What you are asked to do: In the article below about the moratorium on federal executions, who does the memo say will lead the review of lethal injection policies?

Passage to read:
▬▬▬
Attorney General Merrick Garland issues moratorium on federal executions

Attorney General Merrick Garland on Thursday imposed a moratorium on all federal executions amid a review of the Justice Department’s policies.

The announcement comes nearly one year after the beginning of a federal execution spree under former President Donald Trump that critics panned as “out of step” with previous administrations. Between July 2020 and January 2021, the Trump administration executed 13 people, including six during the lame-duck session after President Joe Biden had been elected.

“The Department of Justice must ensure that everyone in the federal criminal justice system is not only afforded the rights guaranteed by the Constitution and laws of the United States, but is also treated fairly and humanely,” Garland said in Thursday’s announcement. “That obligation has special force in capital cases.”

The memo states that Deputy Attorney General Lisa Monaco will lead a review of the previous administration’s policies for administering lethal injection at the federal level.

Those policies were put in place in 2019 when former Attorney General William Barr announced a resumption of federal executions. There had been a hiatus on federal executions since 2003, when the government administered the lethal injection to Louis Jones Jr., who raped and killed Army Pvt. Tracie McBride in 1995.

Barr’s Justice Department faced lawsuits, though, over its plan to use a single drug — pentobarbital — in its lethal injection protocol. Under federal law, the U.S. government must use the same execution method as the state where the crime was committed and most states use a multi-drug cocktail.

Garland ordered the Justice Department to review the risk of pain and suffering associated with the use of just pentobarbital as well as policies allowing other execution methods and expediting executions. As part of the review, the department must consult with federal and state agencies, medical experts and experienced capital counsel.

Thursday’s announcement comes two weeks after the Justice Department asked the U.S. Supreme Court to reinstate the death sentence for Dzhokhar Tsarnaev, one of two brothers responsible for the Boston Marathon bombing that killed three people in 2013. A federal appeals court overturned the sentence in July 2020, ordering a new penalty phase trial.
▬▬▬
Data section:
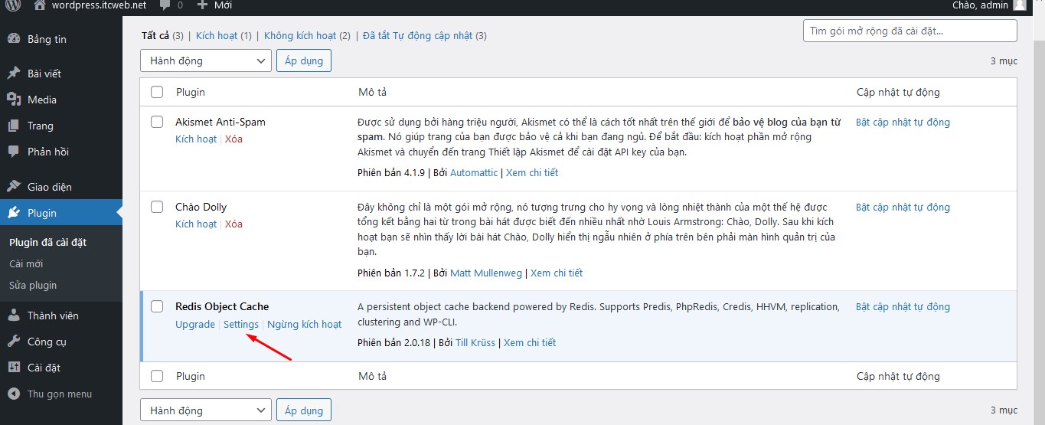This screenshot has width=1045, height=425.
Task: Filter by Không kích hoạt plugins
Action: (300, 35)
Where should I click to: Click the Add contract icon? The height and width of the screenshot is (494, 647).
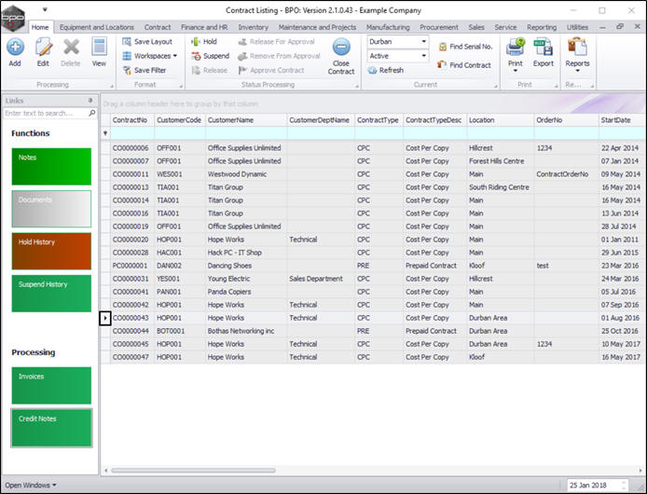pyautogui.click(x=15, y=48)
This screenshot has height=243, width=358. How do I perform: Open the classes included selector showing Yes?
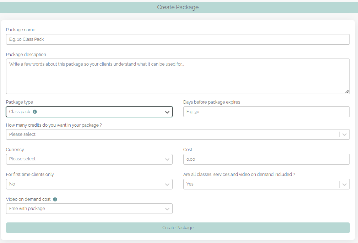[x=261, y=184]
▬▬▬
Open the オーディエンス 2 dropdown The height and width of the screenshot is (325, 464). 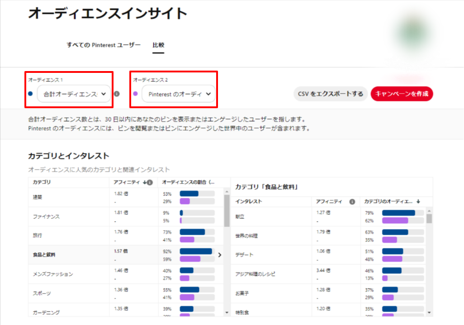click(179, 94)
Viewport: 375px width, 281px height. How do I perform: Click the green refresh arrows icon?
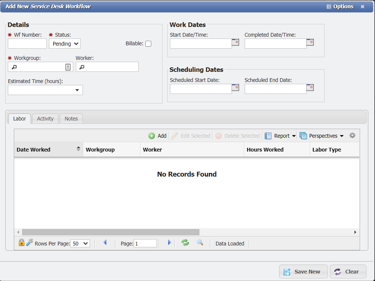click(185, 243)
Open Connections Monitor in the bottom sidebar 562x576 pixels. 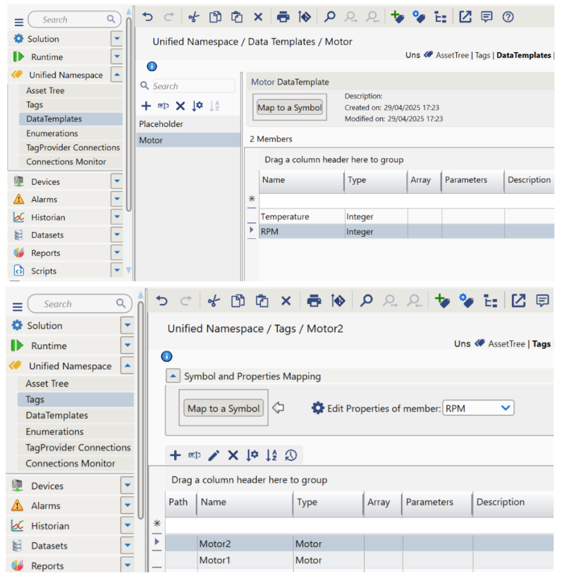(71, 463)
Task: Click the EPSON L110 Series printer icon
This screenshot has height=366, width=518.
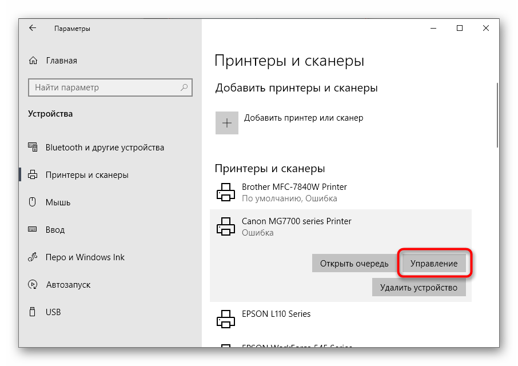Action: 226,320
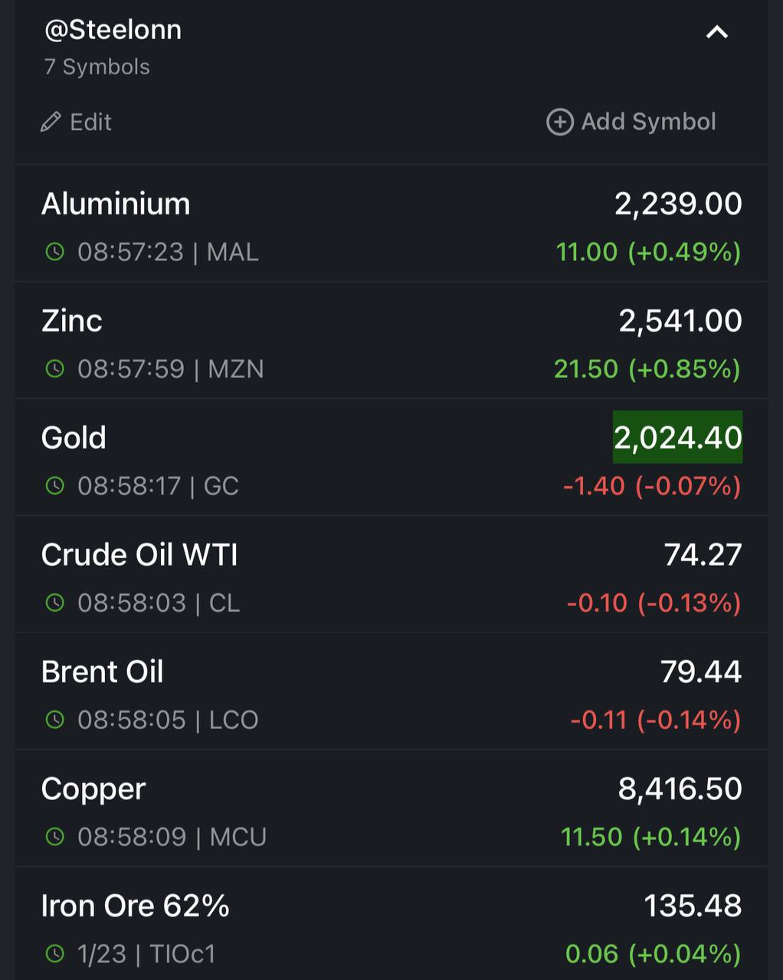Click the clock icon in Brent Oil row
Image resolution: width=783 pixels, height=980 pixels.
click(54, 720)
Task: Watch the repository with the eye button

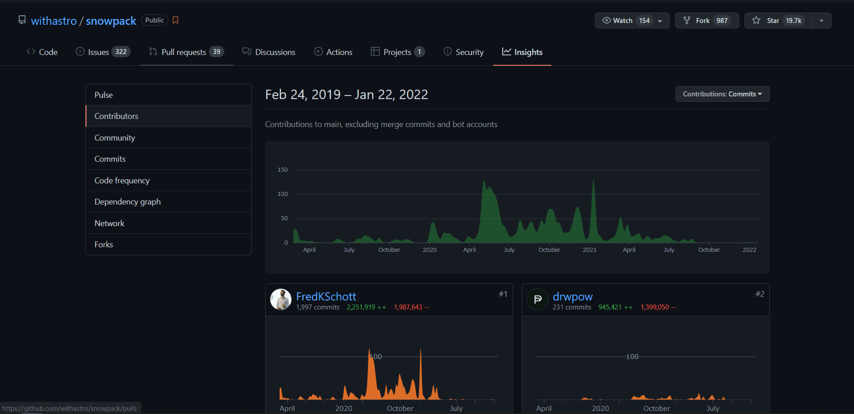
▬▬▬
Answer: Deputy Attorney General Lisa Monaco